Bringing Hope: Athlon XP 2600+

For a few months, it really looked as if AMD had lost its chance at catching up with Intel. With the Athlon XP 2100+ (1733 MHz), the Palomino processor core reached the end of its service - more clock speed is simply not possible without reducing reliability.

It was only with the launch of the Thoroughbred (the Athlon core that was shrunk from 0.18 µm to 0.13 µm) that made it possible to increase the clock to 1800 MHz (2200+). However, this turned out to be quite sobering: for one thing, the new processor was not significantly faster than its predecessor. For another thing, this CPU was hardly overclockable, which implied a meager production yield. In short, AMD could not hold its own against the Pentium 4 models of up to 2.53 GHz.

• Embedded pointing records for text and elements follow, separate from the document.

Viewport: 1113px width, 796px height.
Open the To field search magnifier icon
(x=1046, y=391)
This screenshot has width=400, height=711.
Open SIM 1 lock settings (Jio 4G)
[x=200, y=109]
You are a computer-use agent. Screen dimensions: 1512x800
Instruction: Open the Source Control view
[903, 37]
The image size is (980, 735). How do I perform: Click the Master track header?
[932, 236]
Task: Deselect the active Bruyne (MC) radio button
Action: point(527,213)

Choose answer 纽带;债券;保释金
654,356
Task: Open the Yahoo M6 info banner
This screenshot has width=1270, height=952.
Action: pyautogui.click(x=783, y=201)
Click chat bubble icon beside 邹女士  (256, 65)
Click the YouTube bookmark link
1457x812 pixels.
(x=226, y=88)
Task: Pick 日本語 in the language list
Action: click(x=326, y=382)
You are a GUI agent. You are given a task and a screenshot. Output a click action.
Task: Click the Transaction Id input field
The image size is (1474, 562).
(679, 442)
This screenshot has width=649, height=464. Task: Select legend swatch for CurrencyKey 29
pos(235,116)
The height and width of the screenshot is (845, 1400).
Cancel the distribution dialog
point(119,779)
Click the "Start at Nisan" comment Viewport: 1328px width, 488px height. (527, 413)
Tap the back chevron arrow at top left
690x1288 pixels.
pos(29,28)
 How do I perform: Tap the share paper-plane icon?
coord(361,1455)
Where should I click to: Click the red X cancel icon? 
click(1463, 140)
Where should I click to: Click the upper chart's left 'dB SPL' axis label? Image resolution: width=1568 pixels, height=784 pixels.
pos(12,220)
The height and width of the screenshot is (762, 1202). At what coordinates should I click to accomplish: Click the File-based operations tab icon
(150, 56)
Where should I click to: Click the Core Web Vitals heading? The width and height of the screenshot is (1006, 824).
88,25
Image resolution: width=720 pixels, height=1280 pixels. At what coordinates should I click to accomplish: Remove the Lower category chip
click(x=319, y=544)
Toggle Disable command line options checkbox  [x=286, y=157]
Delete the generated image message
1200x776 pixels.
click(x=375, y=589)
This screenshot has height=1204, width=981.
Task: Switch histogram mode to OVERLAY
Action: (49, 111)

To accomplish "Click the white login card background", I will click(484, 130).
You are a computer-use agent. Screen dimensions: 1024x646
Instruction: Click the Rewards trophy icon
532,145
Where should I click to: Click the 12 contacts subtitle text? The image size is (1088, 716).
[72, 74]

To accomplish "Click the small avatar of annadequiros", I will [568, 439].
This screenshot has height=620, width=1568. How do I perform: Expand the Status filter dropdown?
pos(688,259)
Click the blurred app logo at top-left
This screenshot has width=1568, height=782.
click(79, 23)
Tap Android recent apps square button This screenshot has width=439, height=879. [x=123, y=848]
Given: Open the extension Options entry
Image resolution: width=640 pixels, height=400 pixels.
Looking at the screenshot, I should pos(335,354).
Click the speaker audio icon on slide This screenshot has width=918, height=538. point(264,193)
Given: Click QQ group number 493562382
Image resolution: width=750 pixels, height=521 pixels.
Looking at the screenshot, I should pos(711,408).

Nevertheless, AMD has responded - an overhauled Thoroughbred core (the "B" version) is now available with Athlon XP 2400+ and 2600+ (2 and 2.13 GHz), and it probably won't be much longer until faster versions come out. Also, an increase in the FSB clock from 266 MHz to 333 MHz (double data rate) is pending. And with respect to the chipsets, there's no problem with this because the VIA's KT333 as well as KT400 support a 333 MHz system clock.

The test of the Athlon XP 2600+ clearly showed that AMD was back in the same league as Intel. Although the Pentium 4 with 2.8 GHz currently sets the standard, Intel's firm dominance is over, for the time being.